Make a note whenever the problem happens so you don’t forget it and when you look back at your records it will prompt you to remember. If the same things happen keep a record of each one to show the frequency and seriousness.

Write as much detail as possible. Include what happened, the length of time and how it affected you, for example, “10 July – dogs barking from 10:15am to 12:35pm. Loud enough to hear in living room.” In that case you can make an audio recording and show the time and place where the noise was happening.

Keep any messages your neighbour sends you and collect evidence if you feel safe to. For example, take a photo of rubbish that’s been dumped in your garden, needles or syringes on the pavement outside. Anything that can support what you’re saying.

If your landlord is failing to make repairs

If your landlord doesn’t do anything after you report the need for a repair, you will need to take other action but before you do, be prepared.

Always keep evidence of the communications you had with the landlord about repairs and the replies or lack of replies, together with supporting evidence of what’s wrong, such as a photograph of something broken or damaged. If there’s a managing agent make sure they know if repairs aren’t done after a request. Make them keep chasing it.

No matter who your landlord is, keeping evidence about the repairs will always be useful. This includes:

  • Keeping a record of any conversations you have with your landlord, the date and time you spoke to them and anything they agreed to do or refused to do. If you’re fobbed off explain what was said to make you think that. Always name who you spoke to and, if you can, their role. If it’s an important conversation write to them straight away confirming what was said.
  • Keeping copies of any letters or emails you sent to, and received from, your landlord or their agent
  • Taking photographs of the fault, particularly if the problem gets worse over time, in which case show pictures over time as the problem worsens.
  • Keeping any belongings or taking photographs of belongings that have been damaged because of the repair problem. For example, clothes or furnishings damaged by mould. Make a note of how much they cost you or keep receipts if you have to buy new things to replace them.
  • Keeping a note of any medical visits if you are injured or made ill by the problem.
  • Save any expert evidence you may have, for example, reports from a surveyor or an Environmental Health Officer.

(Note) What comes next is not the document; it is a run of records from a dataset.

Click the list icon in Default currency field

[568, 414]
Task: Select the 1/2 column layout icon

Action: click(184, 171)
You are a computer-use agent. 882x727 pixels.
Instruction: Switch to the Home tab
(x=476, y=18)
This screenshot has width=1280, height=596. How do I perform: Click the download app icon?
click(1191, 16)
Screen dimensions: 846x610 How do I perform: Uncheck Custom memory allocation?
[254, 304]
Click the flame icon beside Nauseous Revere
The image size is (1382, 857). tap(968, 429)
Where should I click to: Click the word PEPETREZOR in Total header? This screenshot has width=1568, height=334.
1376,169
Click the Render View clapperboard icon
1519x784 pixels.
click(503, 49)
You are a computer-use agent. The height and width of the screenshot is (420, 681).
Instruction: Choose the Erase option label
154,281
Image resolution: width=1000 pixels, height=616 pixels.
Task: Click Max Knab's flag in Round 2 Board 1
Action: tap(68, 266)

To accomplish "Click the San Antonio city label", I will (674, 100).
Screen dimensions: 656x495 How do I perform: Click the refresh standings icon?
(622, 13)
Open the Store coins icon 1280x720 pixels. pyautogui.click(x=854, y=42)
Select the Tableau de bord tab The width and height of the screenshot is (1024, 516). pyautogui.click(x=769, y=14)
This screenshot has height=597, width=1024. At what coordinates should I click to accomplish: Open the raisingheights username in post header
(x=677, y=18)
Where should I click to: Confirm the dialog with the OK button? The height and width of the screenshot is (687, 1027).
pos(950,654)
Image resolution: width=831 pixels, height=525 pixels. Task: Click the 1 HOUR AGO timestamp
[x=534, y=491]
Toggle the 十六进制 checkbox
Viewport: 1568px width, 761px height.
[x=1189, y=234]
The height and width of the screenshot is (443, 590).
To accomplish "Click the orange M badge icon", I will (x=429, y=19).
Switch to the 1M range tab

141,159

If you do this you will have collected evidence over time of the original problem to show how serious it is, if it’s worsened and its impact on you and anyone else living in your home. But just as important is the evidence of the landlord’s attitude to your problem, the speed of any responses, the seriousness of the landlord’s response to your problem and any actual action taken to remedy the problem.

ONRECORD is designed for exactly this kind of problem. It makes it as easy as possible to gather and organise your evidence and will produce a clear chronology of what’s happened which is downloadable and can be used to seek advice and take any recommended action.

Landlords

Just as tenants can have a raw deal so can landlords. If tenants are a problem it can be very costly to get things sorted out and if you want to prove a problem or problems you must have evidence.

Whatever problems a tenant is causing you, start to keep records as soon as things start to go wrong. Follow the same advice as for tenants and you’ll have a body of evidence to share with an advisor or to use in any proceedings you need to take. Remember just asserting something is not the same as having records with supporting evidence. Keeping records will put you in the best position when you want to take action.